CAPPOTTO TERMICO E DECORO ARCHITETTONICO: LA SENTENZA

Cappotto termico e decoro architettonico

Prima di procedere con l’installazione di un cappotto termico, è importante valutare attentamente l’impatto estetico che potrebbe avere sull’edificio e cercare soluzioni che si integrino meglio con le caratteristiche architettoniche preesistenti.

Secondo la Cassazione (ordinanza 17920/2023), l’installazione di un cappotto termico per migliorare l’efficienza energetica di un immobile può essere limitata se compromette il decoro architettonico del condominio.

Nel caso specifico, la parete esterna dell’appartamento presentava delle disomogeneità rispetto al resto della facciata dell’edificio a causa dell’installazione del cappotto termico. La decisione della Cassazione implica che, pur essendo importante promuovere l’efficientamento energetico degli edifici, è necessario anche salvaguardare l’aspetto estetico e architettonico delle strutture condominiali. Questo significa che, prima di procedere con l’installazione di un cappotto termico, è importante valutare attentamente l’impatto estetico che potrebbe avere sull’edificio e cercare soluzioni che si integrino meglio con le caratteristiche architettoniche preesistenti.

In generale, la decisione della Cassazione mette in rilievo l’importanza di bilanciare l’efficienza energetica con il rispetto per l’aspetto estetico degli edifici condominiali, al fine di preservarne l’aspetto complessivo e la coerenza architettonica.

IL FATTO

Il caso trattato dalla Cassazione e riportato dal Sole 24 Ore ha riguardato “Una condòmina che ha citato in giudizio il vicino per ottenere la rimessione in pristino dell’edificio dalle opere da lui realizzate consistenti nella trasformazione di luci in vedute, nell’abusiva realizzazione di una fognatura e nell’indebito allargamento di uno spazio di isolamento, edificato in danno della condomina, sconfinando nella sua proprietà”. 

Il vicino citato in giudizio ha negato di avere compiuto tali opere e ha presentato domanda riconvenzionale con la quale ha spiegato “che le opere illegittime erano state invece realizzate proprio dalla sua vicina, opere che stravolgevano la facciata con la copertura ad intonaco e il cambiamento degli infissi” e ne ha chiesto la rimozione, “anche se le opere erano state autorizzate dal Comune”. 

Se il Tribunale in primo grado, come sottolineato dal Sole 24 Ore, ha riconosciuto le ragioni della condomina, la Corte di appello ha riformato la sentenza e ha ordinato la riduzione in pristino dell’esterno del fabbricato.
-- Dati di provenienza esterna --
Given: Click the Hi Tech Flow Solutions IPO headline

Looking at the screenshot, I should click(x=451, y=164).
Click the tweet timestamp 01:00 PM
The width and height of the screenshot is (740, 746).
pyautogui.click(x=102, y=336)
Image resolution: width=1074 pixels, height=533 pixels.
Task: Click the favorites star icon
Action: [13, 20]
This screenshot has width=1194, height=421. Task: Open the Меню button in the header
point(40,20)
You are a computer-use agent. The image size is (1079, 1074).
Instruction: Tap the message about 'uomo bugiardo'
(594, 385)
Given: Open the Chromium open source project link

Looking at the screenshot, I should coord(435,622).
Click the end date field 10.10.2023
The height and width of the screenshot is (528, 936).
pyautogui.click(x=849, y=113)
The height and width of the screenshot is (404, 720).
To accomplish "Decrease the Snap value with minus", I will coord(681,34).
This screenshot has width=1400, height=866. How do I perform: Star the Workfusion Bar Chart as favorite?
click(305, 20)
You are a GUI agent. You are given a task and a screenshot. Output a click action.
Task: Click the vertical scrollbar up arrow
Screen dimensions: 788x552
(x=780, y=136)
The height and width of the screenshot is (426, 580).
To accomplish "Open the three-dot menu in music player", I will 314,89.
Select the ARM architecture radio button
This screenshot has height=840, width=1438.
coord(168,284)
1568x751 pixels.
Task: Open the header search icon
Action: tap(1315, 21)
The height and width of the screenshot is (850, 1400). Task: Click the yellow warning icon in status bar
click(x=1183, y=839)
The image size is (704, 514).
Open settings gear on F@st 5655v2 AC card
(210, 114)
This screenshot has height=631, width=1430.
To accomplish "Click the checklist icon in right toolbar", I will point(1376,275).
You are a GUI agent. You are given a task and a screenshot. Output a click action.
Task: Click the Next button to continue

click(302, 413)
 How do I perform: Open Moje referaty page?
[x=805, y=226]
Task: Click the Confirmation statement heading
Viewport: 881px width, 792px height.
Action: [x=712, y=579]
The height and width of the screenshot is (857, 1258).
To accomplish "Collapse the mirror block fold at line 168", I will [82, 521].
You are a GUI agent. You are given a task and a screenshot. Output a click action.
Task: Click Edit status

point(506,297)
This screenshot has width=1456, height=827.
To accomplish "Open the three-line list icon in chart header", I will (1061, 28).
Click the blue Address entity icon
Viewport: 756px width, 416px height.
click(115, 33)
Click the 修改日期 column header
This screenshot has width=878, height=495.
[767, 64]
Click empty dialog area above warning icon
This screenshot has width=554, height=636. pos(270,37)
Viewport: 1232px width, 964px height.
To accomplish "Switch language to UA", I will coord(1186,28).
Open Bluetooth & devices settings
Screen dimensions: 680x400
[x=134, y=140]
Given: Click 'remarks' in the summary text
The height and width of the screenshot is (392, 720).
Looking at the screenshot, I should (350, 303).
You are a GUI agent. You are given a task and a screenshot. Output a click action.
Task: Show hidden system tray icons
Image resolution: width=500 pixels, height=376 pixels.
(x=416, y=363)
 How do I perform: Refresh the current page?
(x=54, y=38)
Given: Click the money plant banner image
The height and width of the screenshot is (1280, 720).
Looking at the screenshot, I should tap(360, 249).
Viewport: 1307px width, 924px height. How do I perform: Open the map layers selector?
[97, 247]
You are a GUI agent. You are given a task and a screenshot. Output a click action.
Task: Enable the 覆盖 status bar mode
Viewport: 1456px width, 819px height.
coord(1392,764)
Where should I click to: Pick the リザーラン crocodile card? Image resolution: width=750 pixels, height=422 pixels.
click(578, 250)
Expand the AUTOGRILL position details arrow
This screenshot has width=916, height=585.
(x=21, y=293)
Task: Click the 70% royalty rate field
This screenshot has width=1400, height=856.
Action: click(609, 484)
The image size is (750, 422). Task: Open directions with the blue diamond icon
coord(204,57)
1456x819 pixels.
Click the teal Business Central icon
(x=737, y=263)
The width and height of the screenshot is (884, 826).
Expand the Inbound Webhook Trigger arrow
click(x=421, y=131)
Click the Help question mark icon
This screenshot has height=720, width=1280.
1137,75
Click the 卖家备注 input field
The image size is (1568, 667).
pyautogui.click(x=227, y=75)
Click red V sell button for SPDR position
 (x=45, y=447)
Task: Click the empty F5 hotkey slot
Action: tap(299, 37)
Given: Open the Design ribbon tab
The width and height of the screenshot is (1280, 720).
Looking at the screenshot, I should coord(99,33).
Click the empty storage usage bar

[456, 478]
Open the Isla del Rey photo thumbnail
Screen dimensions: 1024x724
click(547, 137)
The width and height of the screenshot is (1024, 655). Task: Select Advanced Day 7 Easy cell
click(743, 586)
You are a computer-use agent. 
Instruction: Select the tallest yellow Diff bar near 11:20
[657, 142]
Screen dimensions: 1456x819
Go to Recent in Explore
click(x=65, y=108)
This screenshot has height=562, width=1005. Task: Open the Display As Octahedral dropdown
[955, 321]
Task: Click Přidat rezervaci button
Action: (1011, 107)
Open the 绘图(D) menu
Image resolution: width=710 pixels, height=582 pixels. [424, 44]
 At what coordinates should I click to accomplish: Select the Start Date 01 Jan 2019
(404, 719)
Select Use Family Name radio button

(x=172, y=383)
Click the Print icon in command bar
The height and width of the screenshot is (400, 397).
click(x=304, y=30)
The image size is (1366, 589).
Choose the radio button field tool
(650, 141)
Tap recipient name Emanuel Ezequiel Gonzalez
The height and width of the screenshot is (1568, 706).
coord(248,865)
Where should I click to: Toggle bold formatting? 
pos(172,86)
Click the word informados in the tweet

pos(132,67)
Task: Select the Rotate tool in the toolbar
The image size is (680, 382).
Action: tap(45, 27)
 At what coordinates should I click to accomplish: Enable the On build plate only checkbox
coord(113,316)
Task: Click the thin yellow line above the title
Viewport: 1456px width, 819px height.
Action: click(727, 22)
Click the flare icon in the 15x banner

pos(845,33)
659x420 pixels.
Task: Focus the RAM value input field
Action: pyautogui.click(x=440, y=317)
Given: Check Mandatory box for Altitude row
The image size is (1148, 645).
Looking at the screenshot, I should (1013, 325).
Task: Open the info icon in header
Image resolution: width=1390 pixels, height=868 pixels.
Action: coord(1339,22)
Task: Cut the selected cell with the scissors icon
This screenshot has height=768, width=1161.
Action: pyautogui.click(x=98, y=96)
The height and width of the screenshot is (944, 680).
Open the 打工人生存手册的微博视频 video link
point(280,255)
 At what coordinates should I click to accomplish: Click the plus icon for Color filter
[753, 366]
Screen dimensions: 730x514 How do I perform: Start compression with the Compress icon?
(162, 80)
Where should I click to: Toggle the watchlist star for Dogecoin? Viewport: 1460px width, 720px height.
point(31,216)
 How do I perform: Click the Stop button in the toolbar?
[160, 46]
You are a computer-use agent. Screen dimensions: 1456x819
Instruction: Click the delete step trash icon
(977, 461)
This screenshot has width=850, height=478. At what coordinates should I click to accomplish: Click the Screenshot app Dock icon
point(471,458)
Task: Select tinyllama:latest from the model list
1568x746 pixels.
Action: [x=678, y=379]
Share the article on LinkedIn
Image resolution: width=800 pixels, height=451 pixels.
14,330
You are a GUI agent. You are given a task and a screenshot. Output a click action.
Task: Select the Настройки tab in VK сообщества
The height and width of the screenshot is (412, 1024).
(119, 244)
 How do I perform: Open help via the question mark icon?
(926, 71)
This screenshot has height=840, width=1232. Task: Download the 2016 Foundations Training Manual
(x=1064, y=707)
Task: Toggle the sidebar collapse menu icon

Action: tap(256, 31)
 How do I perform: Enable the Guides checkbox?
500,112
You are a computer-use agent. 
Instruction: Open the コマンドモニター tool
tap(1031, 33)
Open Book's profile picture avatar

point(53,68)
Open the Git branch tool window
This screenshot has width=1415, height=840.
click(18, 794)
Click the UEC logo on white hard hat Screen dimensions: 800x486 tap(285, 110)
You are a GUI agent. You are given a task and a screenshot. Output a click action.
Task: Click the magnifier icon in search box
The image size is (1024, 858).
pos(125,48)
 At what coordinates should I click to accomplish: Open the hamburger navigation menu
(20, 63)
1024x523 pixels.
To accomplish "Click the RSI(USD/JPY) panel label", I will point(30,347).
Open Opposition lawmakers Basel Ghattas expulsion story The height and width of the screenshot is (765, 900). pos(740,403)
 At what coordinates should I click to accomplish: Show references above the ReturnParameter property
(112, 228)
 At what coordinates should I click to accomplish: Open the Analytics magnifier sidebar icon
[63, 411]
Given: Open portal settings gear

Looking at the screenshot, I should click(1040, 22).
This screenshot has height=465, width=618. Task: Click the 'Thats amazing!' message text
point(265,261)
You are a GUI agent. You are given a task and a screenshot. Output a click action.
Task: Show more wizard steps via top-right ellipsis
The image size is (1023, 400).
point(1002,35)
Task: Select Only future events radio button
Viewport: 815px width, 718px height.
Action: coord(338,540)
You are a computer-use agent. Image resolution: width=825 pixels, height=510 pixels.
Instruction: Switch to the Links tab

Secondo la Corte di appello, doveva essere tolta la copertura con intonaco e doveva essere ripristinato l’originario stato con pietre a vista, questo perché “la copertura con intonaco della metà superiore della palazzina era una innovazione, che avrebbe richiesto il consenso dell’altro condòmino vicino, essendo tale da alterare il decoro architettonico dell’edificio”.

Sul caso si è poi espressa la Cassazione, che con l’ordinanza 17290/2023 ha rigettato il ricorso della proprietaria, in particolare con riferimento al rifacimento dell’intonaco che aveva riguardato “le sole parti dell’edificio in cui insisteva la sua abitazione, con la costruzione di un cappotto termico, per l’efficientamento energetico della struttura”.

Secondo la Cassazione, “nonostante la condomina sottolineasse che le facciate dei due piani si sarebbero presentate sin dall’origine non omogenee, il pregiudizio all’aspetto estetico dell’edificio era evidente e l’intervento di efficientamento energetico non bastava a giustificarlo”. Non era stata tutelata l’armonia e l’unità delle linee di stile, “rilevante anche per i fabbricati che non rivestono particolare pregio artistico o estetico”.